But then
again, my misery is hardly unique. It’s not just me that suffers due to poor
public transport, messy roads, gross ineptitude, bribe culture and utterly
inept public offices – millions across the nation share these. And that’s just
local news, here’s the national: an MP demands that an internationally
acclaimed intellectual be stripped of his Bharat Ratna for daring to express
his opinion; an honest IAS officer is blatantly suspended for taking on the
mining mafia; pot-bellied politicians advice the poor to fill their stomach with
imaginary Rs 5 meals… and so on.
We live in a
society which houses a third of the world’s poor and the largest illiterate population
across the globe – probably deliberately kept so to serve as gullible voters.
We live in a democracy where politics is family business, and the only choice
voters have is between him and him. We live in an economy where multi-crore scams
don’t even make the front-page anymore.
I read then, and
I talk, I look around and I feel the frustration building up within me. But
what I can’t decide is whether there is still a way out? Sofa-activism is easy.
Like this blog. But how effective is it really? How effective are NGOs? There
are numerous Indian websites dedicated to building a better India, but what are
their real motives?
Back in
college, I and my friends started a group to protest for some necessary
changes. In response, the administration formulated a new student committee to
address the issues. The entire situation soon got politicized, the committee
lost its fangs, and within an year became sycophantic and idle. Who was to
blame in that situation?
I have friends
who aspire to get into the IAS. Perhaps I should praise them for exchanging
lucrative careers for an honest officer’s salary in order to serve the country?

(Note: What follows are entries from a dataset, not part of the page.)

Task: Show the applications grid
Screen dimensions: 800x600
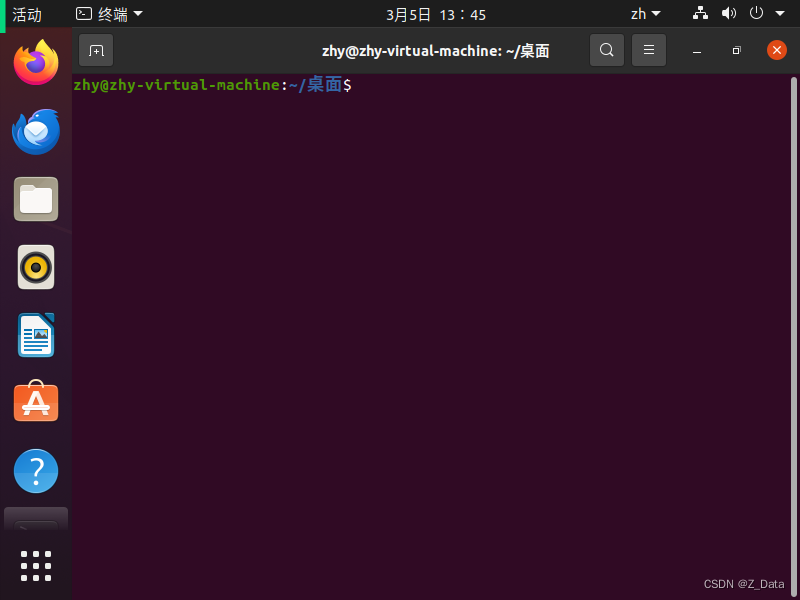Action: click(35, 565)
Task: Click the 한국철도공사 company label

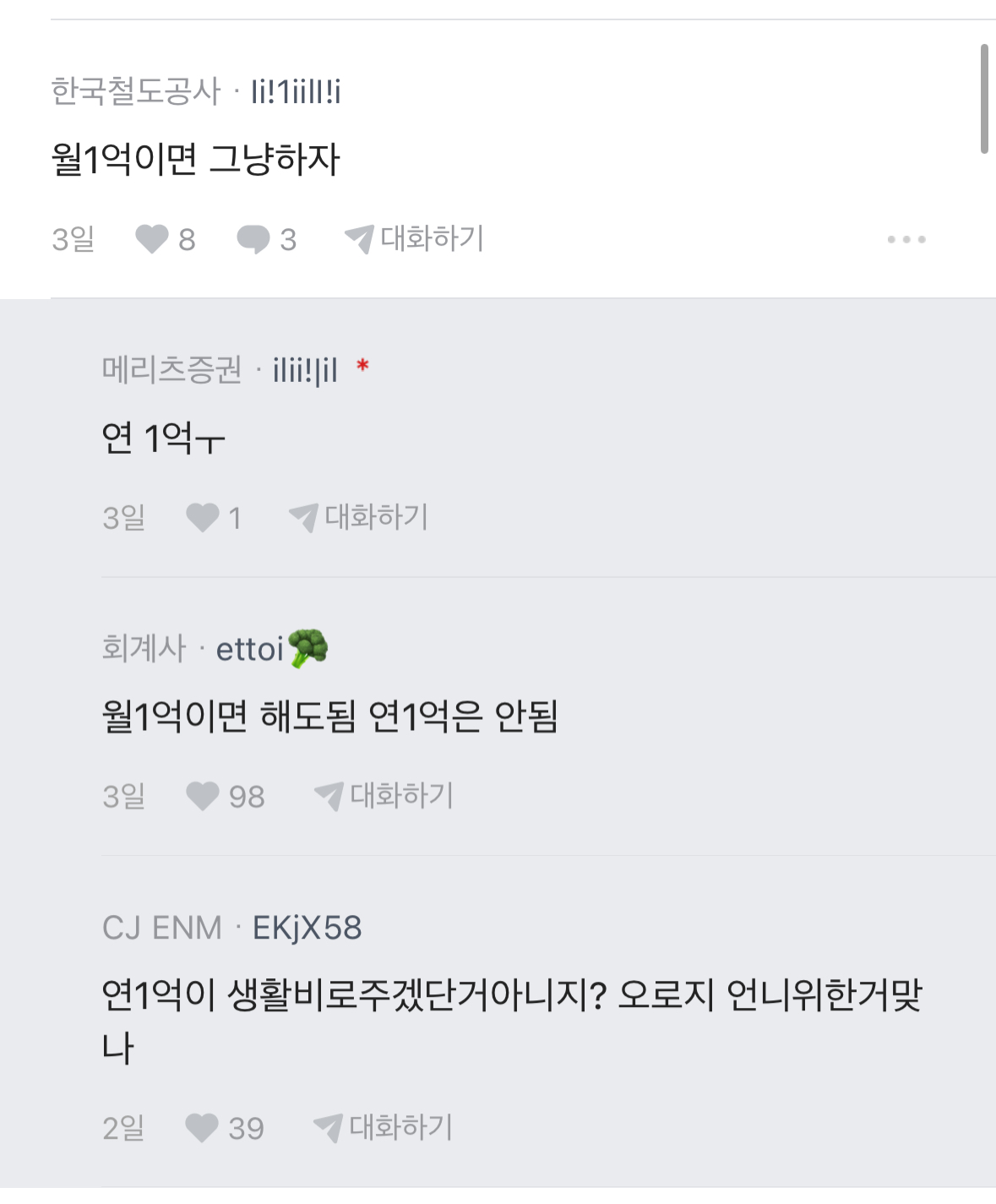Action: coord(135,91)
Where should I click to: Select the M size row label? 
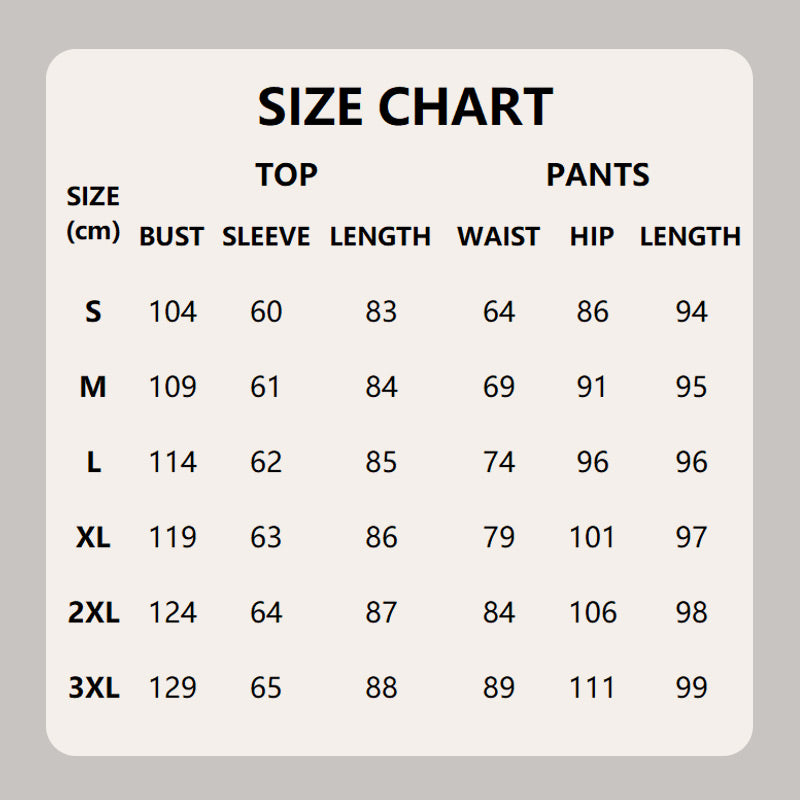pyautogui.click(x=93, y=387)
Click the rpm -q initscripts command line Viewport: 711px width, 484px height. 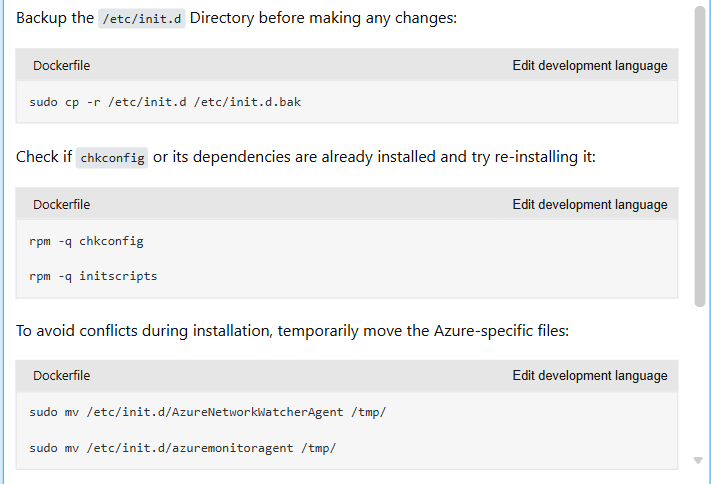click(93, 276)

Except that most of them never explicitly say that they want to do it for the
right reasons…
And thus we
come to the basic question: throughout all this, where do we stand? We are told that India is demographically a young
country, and we keep hearing that the youth wants this and it wants that. But
the ‘youth’ is not some fictitious chimera – it’s us. And so I ask you: what
do you think is the nature of Young
India?
Are you really
against corruption, or do you just like joke about it on social networks? Do
you really refuse to transact in bribes or are they a part of life? Are you
secular? More fundamentally, which side are you really on?